Accidental Loss. The event that constitutes the trigger of a claim should be fortuitous, or at least outside the control of the beneficiary of the insurance. The loss should be ‘pure,’ in the sense that it results from an event for which there is only the opportunity for cost. Events that contain speculative elements, such as ordinary business risks, are generally not considered insurable.
Large Loss. The size of the loss must be meaningful from the perspective of the insured. Insurance premiums need to cover both the expected cost of losses, plus the cost of issuing and administering the policy, adjusting losses, and supplying the capital needed to reasonably assure that the insurer will be able to pay claims. For small losses these latter costs may be several times the size of the expected cost of losses. There is little point in paying such costs unless the protection offered has real value to a buyer.
Affordable Premium. If the likelihood of an insured event is so high, or the cost of the event so large, that the resulting premium is large relative to the amount of protection offered, it is not likely that anyone will buy insurance, even if on offer. Further, as the accounting profession formally recognizes in financial accounting standards (See FAS 113 for example), the premium cannot be so large that there is not a reasonable chance of a significant loss to the insurer. If there is no such chance of loss, the transaction may have the form of insurance, but not the substance.
Calculable Loss. There are two elements that must be at least estimatable, if not formally calculable: the probability of loss, and the attendant cost. Probability of loss is generally an empirical exercise, while cost has more to do with the ability of a reasonable person in possession of a copy of the insurance policy and a proof of loss associated with a claim presented under that policy to make a reasonably definite and objective evaluation of the amount of the loss recoverable as a result of the claim.
Limited risk of catastrophically large losses. The essential risk is often aggregation.

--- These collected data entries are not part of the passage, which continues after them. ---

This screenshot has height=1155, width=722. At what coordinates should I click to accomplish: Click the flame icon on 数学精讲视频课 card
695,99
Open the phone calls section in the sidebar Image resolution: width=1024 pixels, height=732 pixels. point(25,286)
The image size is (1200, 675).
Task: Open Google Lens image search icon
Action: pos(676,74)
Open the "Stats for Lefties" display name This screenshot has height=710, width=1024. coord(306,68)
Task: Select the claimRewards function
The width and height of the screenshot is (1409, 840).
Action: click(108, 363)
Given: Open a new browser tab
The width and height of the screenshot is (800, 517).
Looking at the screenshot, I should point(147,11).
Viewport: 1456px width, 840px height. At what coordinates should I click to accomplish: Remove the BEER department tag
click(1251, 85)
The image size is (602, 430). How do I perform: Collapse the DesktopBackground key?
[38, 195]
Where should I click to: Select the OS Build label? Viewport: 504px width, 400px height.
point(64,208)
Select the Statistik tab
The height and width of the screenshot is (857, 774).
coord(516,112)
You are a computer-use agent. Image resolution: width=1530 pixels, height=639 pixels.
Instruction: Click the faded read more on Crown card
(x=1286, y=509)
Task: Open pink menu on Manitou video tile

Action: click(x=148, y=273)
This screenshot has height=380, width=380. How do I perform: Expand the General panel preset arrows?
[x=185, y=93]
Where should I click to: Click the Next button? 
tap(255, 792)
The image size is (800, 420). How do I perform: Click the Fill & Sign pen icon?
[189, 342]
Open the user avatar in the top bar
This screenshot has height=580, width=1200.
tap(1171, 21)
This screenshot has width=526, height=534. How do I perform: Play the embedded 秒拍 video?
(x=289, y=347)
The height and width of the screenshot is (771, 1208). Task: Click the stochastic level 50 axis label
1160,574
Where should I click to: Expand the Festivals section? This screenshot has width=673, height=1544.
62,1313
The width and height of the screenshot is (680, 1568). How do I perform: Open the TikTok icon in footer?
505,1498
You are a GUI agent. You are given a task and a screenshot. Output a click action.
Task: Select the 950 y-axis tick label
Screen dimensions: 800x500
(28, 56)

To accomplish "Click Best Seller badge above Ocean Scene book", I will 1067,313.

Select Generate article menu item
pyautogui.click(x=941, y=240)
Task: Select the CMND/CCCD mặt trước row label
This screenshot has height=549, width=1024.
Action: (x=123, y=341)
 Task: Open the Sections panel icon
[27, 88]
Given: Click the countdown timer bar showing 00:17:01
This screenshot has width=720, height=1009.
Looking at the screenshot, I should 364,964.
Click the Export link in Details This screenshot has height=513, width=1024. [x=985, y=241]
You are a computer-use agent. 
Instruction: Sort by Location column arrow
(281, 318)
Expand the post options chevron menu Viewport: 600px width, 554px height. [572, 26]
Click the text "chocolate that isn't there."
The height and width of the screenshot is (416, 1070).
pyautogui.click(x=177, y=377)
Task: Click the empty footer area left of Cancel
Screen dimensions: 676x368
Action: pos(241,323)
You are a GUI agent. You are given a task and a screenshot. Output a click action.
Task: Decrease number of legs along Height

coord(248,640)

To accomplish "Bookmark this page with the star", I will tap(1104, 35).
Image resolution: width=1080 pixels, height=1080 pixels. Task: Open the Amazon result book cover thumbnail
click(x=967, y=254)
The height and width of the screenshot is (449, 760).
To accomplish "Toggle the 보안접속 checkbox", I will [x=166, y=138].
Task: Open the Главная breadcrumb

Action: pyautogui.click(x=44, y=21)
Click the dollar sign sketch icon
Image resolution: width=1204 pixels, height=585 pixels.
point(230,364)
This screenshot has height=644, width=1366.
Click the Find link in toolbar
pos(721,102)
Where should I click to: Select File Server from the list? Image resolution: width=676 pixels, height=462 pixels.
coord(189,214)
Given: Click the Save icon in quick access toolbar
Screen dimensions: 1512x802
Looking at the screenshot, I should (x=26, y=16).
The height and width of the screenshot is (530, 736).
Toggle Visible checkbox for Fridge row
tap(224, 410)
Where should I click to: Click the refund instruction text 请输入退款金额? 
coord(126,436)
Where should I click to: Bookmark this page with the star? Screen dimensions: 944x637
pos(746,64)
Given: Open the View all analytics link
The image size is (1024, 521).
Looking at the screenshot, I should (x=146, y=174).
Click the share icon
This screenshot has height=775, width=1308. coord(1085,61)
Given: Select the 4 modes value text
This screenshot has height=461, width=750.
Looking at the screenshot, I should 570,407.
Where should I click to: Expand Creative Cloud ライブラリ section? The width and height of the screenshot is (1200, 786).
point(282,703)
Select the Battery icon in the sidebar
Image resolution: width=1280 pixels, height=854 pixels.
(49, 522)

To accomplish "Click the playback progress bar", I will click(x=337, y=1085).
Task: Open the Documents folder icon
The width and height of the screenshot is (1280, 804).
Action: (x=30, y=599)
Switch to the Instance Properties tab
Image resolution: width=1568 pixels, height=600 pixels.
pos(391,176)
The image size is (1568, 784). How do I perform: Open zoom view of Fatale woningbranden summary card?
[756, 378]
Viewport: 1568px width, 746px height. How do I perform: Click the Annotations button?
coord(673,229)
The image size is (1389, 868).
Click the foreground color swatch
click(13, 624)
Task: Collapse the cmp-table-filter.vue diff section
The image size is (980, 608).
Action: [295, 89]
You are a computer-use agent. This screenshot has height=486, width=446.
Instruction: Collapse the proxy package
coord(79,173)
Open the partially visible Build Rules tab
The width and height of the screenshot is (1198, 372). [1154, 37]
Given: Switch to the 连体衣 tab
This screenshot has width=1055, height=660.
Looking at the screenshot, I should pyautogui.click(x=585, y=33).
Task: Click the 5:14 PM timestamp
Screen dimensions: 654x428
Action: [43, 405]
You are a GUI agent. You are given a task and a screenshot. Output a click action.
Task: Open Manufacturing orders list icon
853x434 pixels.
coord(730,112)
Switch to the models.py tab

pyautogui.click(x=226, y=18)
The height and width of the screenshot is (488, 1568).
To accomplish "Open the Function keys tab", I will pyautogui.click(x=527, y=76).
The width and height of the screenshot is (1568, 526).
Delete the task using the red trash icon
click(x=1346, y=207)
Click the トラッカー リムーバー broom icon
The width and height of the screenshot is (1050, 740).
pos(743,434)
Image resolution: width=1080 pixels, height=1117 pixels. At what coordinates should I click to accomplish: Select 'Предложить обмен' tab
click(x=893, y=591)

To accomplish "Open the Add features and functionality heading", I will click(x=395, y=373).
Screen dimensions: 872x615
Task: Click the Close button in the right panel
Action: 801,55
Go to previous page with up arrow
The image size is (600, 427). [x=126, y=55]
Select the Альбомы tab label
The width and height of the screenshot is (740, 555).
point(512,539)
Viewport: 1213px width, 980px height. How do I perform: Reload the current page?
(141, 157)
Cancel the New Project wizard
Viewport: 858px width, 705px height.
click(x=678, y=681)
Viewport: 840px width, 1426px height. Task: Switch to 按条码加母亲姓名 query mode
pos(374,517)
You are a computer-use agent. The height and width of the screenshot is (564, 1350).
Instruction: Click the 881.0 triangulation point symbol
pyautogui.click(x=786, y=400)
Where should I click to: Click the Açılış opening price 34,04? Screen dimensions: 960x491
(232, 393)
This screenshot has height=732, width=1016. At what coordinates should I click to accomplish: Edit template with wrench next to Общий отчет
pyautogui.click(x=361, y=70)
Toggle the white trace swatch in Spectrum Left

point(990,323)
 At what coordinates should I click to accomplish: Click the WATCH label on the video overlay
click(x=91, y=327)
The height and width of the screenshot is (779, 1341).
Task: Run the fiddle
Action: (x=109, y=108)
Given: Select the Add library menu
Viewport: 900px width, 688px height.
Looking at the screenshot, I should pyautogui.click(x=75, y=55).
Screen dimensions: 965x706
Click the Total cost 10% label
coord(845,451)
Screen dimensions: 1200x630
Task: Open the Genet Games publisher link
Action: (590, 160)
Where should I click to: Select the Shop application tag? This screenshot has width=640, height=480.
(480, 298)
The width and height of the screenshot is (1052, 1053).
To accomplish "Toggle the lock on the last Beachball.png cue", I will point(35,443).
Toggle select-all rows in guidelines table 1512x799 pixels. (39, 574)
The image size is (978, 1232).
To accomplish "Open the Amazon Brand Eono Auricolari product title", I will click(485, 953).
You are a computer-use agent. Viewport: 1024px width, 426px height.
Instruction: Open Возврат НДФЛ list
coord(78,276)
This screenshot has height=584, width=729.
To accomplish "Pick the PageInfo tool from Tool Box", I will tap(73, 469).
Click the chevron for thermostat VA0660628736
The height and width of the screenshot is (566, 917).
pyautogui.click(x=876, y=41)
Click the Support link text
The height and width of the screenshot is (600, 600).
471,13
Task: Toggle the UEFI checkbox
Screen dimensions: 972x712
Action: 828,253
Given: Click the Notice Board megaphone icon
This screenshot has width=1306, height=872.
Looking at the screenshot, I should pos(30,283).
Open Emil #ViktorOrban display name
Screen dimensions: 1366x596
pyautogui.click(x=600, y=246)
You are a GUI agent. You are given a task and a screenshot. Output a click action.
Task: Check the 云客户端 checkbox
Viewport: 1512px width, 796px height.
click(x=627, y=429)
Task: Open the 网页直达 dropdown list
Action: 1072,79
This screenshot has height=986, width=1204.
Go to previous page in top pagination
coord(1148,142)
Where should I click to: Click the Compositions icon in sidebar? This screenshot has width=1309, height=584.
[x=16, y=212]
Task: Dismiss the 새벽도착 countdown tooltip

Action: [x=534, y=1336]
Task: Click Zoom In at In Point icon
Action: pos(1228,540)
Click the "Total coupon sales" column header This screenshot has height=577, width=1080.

If the same event can cause losses to numerous policyholders of the same insurer, the ability of that insurer to issue policies becomes constrained, not by factors surrounding the individual characteristics of a given policyholder, but by the factors surrounding the sum of all policyholders so exposed. Typically, insurers prefer to limit their exposure to a loss from a single event to some small portion of their capital base, on the order of 5 percent. Where the loss can be aggregated, or an individual policy could produce exceptionally large claims, the capital constraint will restrict an insurers appetite for additional policyholders. The classic example is earthquake insurance, where the ability of an underwriter to issue a new policy depends on the number and size of the policies that it has already underwritten. Wind insurance in hurricane zones, particularly along coast lines, is another example of this phenomenon. In extreme cases, the aggregation can affect the entire industry, since the combined capital of insurers and reinsurers can be small compared to the needs of potential policyholders in areas exposed to aggregation risk. In commercial fire insurance it is possible to find single properties whose total exposed value is well in excess of any individual insurer’s capital constraint. Such properties are generally shared among several insurers, or are insured by a single insurer who syndicates the risk into the reinsurance market.